[Screen-element location records]
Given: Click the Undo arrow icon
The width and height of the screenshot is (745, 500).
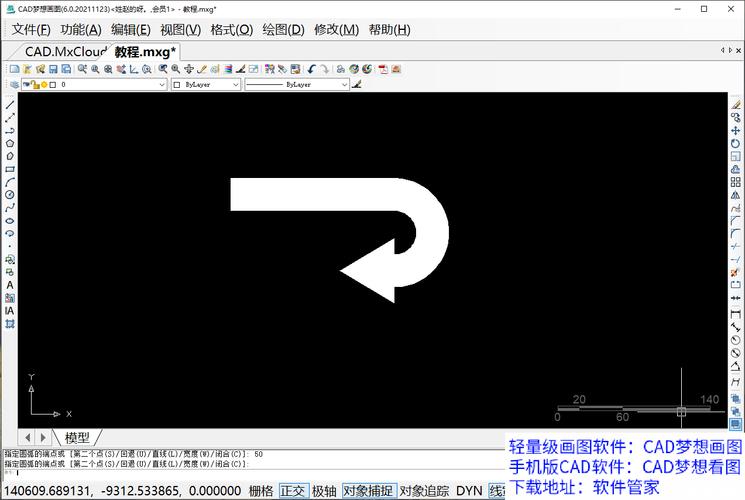Looking at the screenshot, I should [312, 69].
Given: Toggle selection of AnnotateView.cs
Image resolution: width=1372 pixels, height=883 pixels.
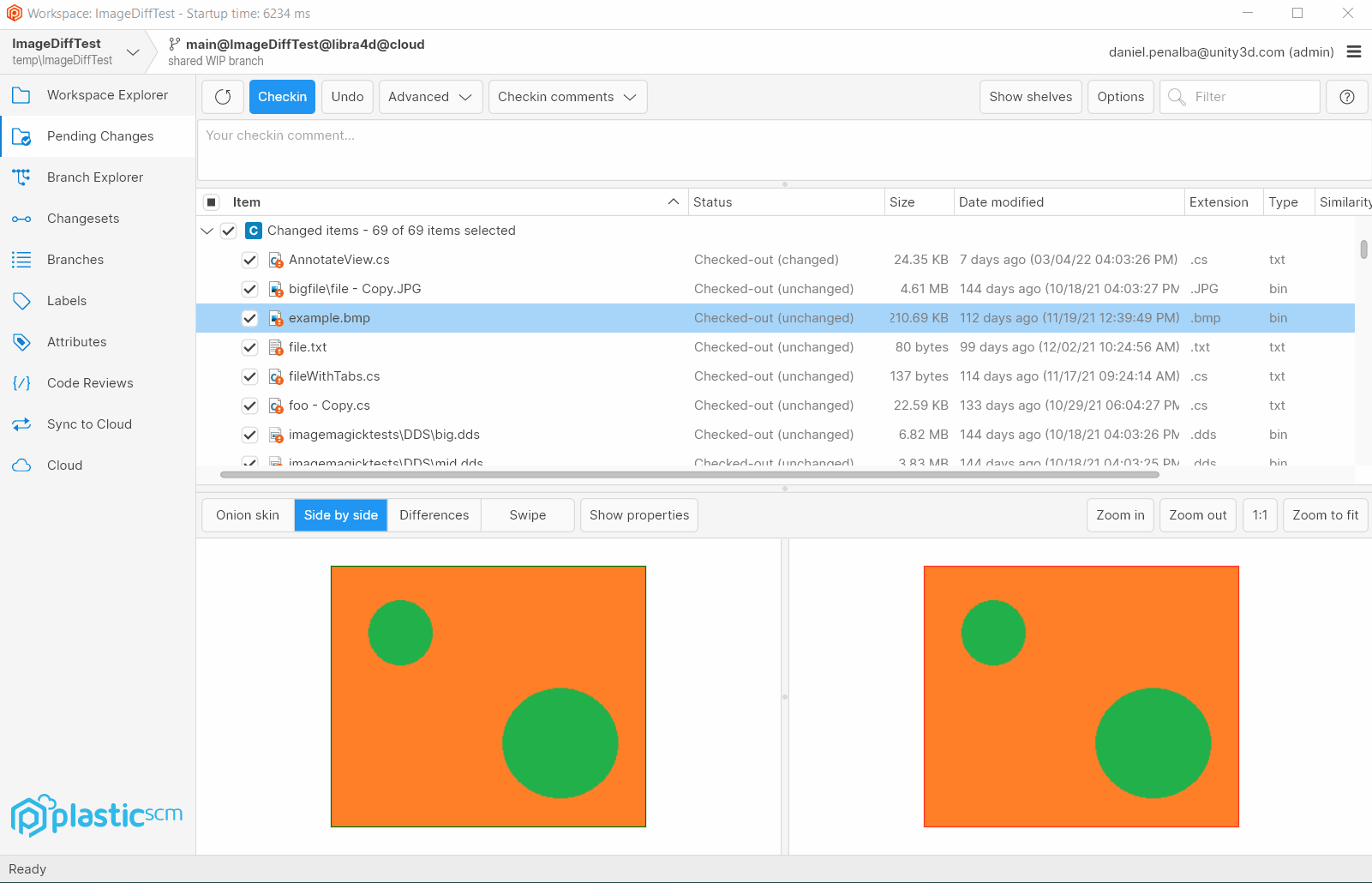Looking at the screenshot, I should coord(249,260).
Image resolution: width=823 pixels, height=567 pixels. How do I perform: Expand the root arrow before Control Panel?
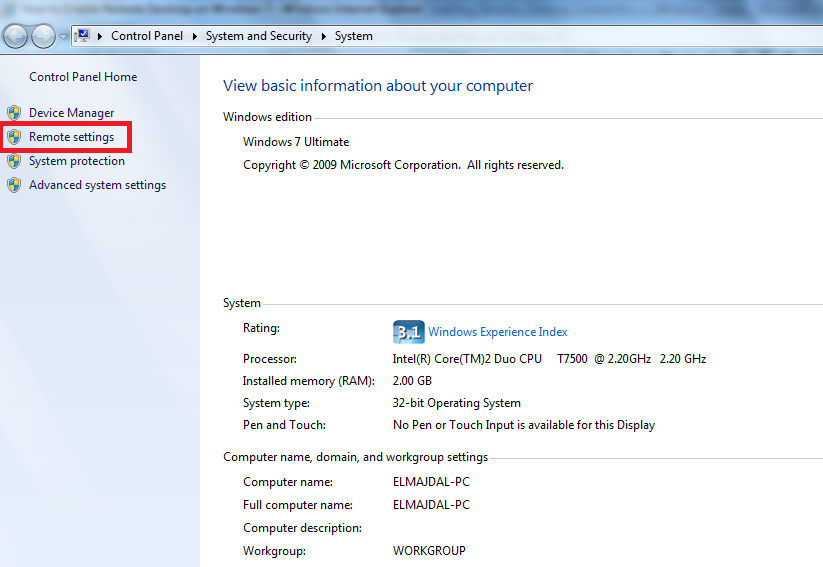tap(101, 36)
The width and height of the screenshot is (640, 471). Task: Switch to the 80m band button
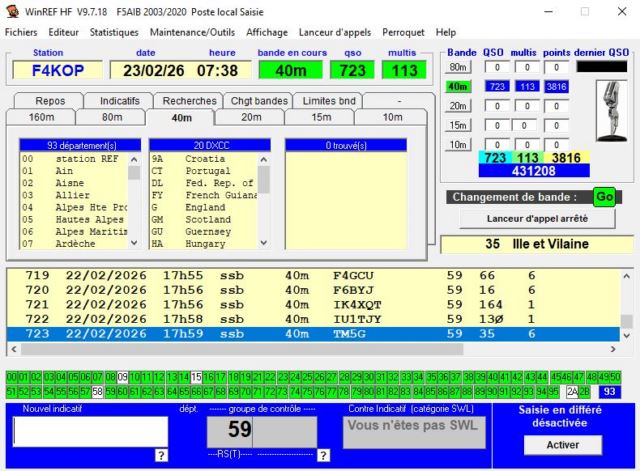[458, 67]
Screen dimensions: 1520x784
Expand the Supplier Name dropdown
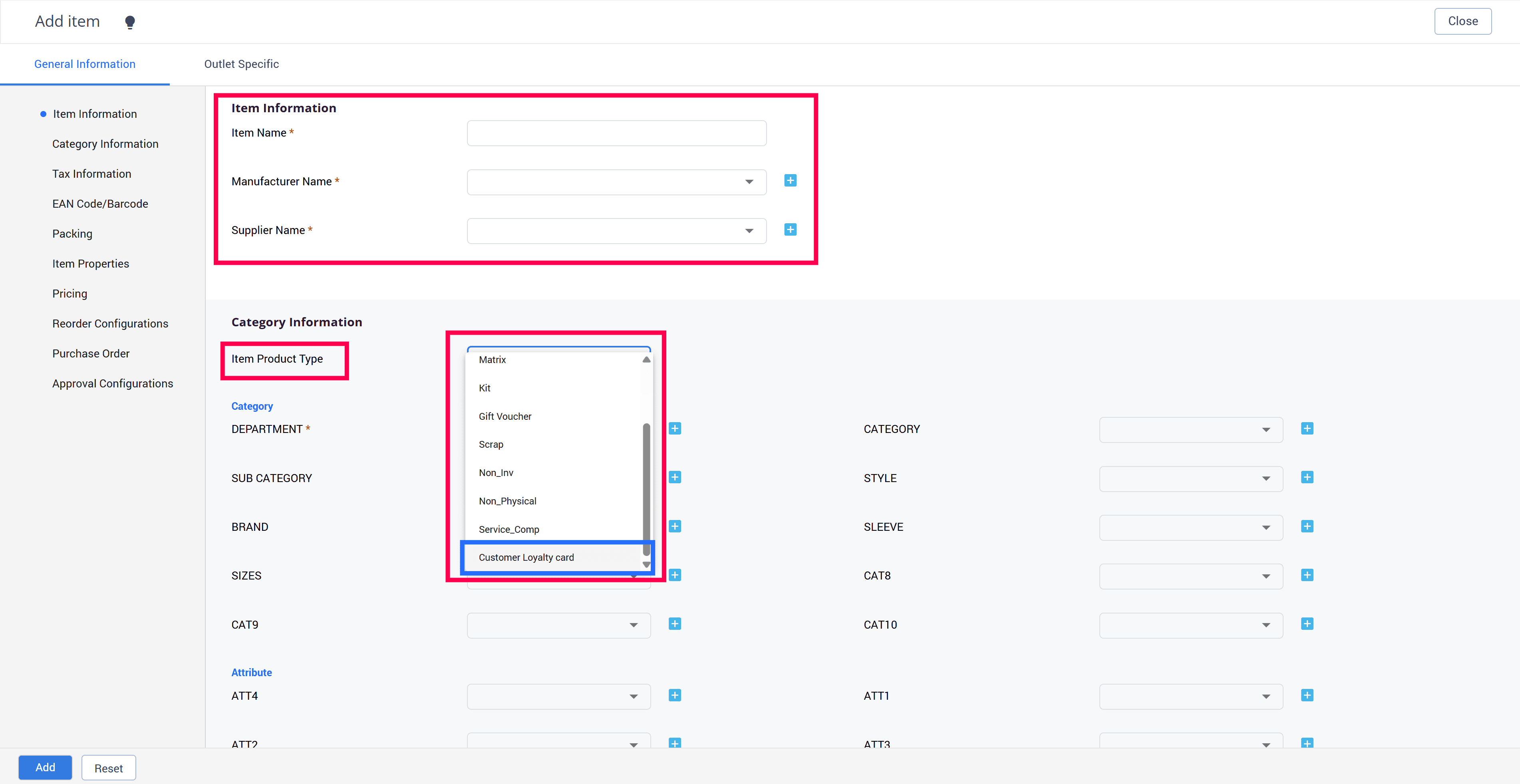click(616, 231)
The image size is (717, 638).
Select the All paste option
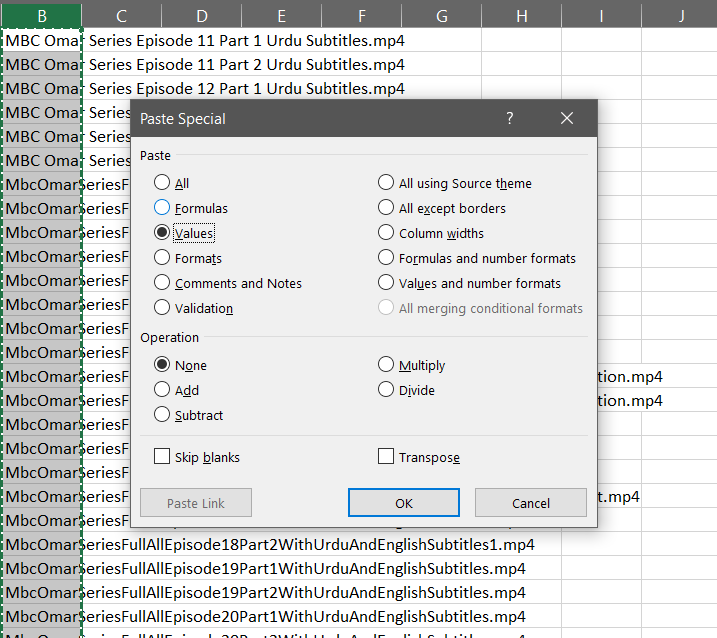click(162, 183)
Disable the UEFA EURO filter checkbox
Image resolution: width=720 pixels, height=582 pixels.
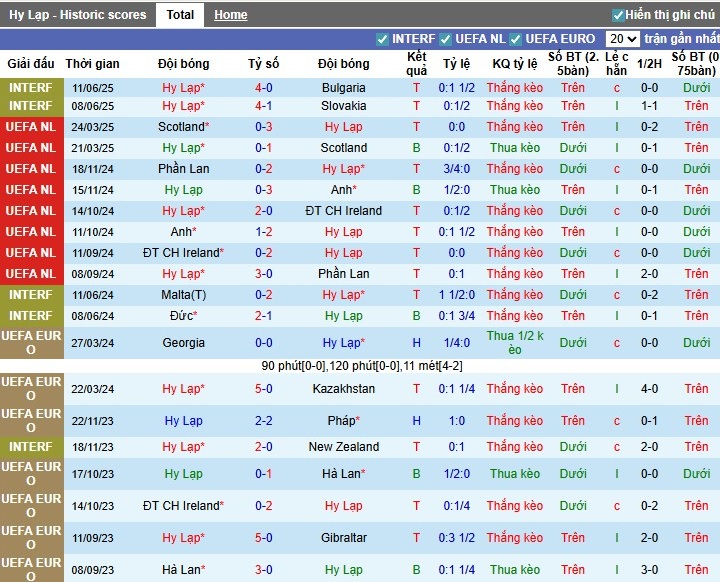(516, 39)
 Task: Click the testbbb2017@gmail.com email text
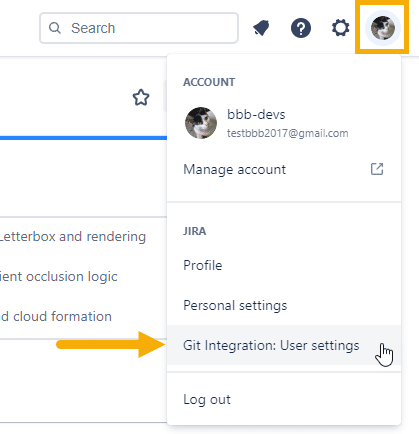click(x=288, y=133)
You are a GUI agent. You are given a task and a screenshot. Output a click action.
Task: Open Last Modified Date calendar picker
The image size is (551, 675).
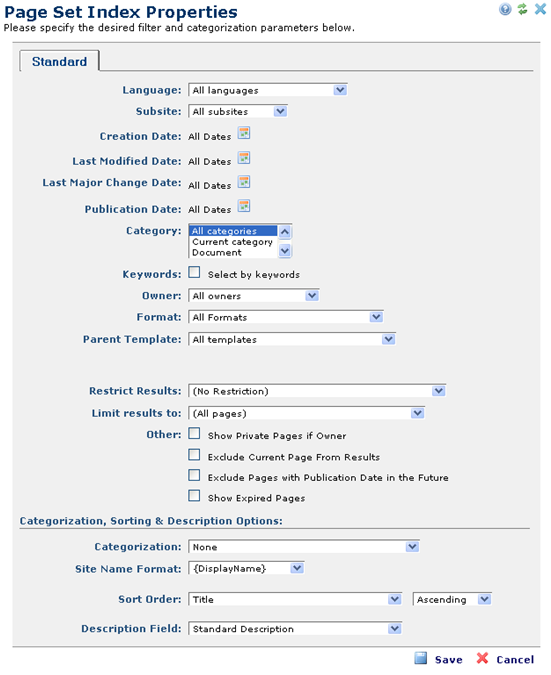(244, 158)
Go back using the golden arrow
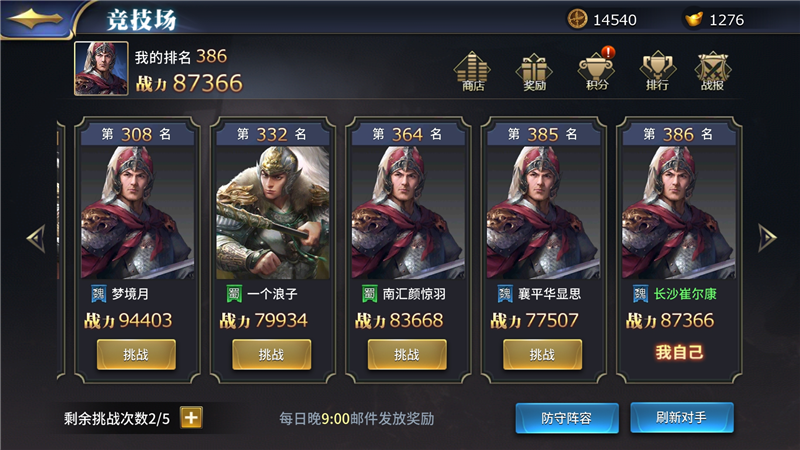 click(34, 19)
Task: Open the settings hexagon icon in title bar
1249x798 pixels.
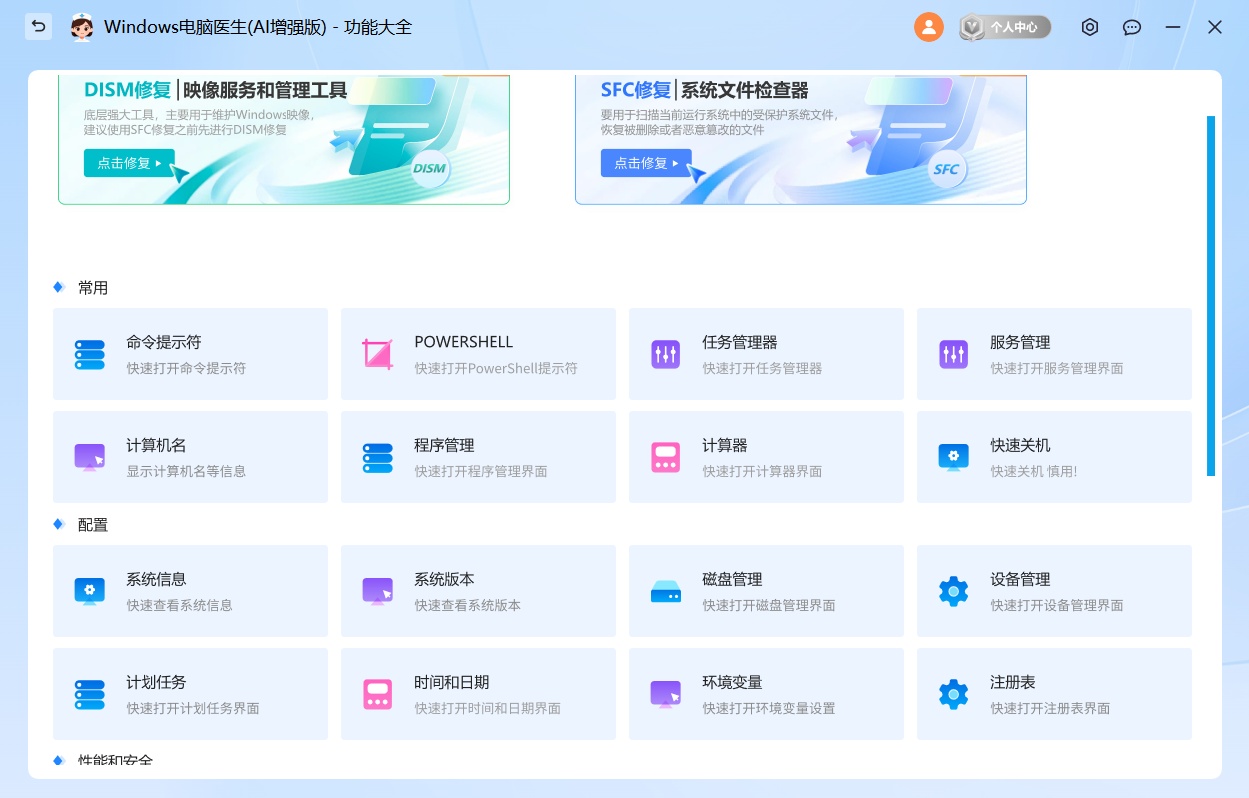Action: pos(1090,27)
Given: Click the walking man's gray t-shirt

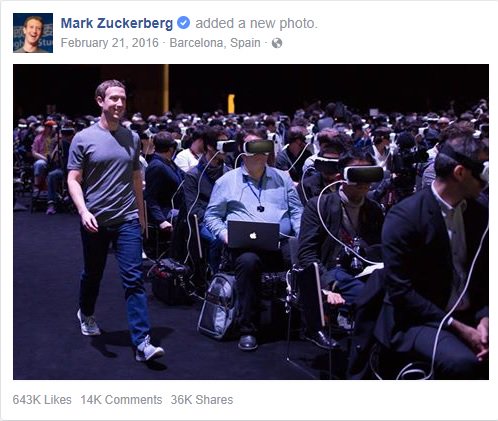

— GIVEN REQUEST —
Convert the stretch from the start of the records through the line that contains "Looking at the screenshot, I should [312, 69]." into a numbered list, leaving out blank lines and the pictures.

— FINAL RESULT —
1. Given: Click the Undo arrow icon
2. The width and height of the screenshot is (745, 500).
3. Looking at the screenshot, I should [312, 69].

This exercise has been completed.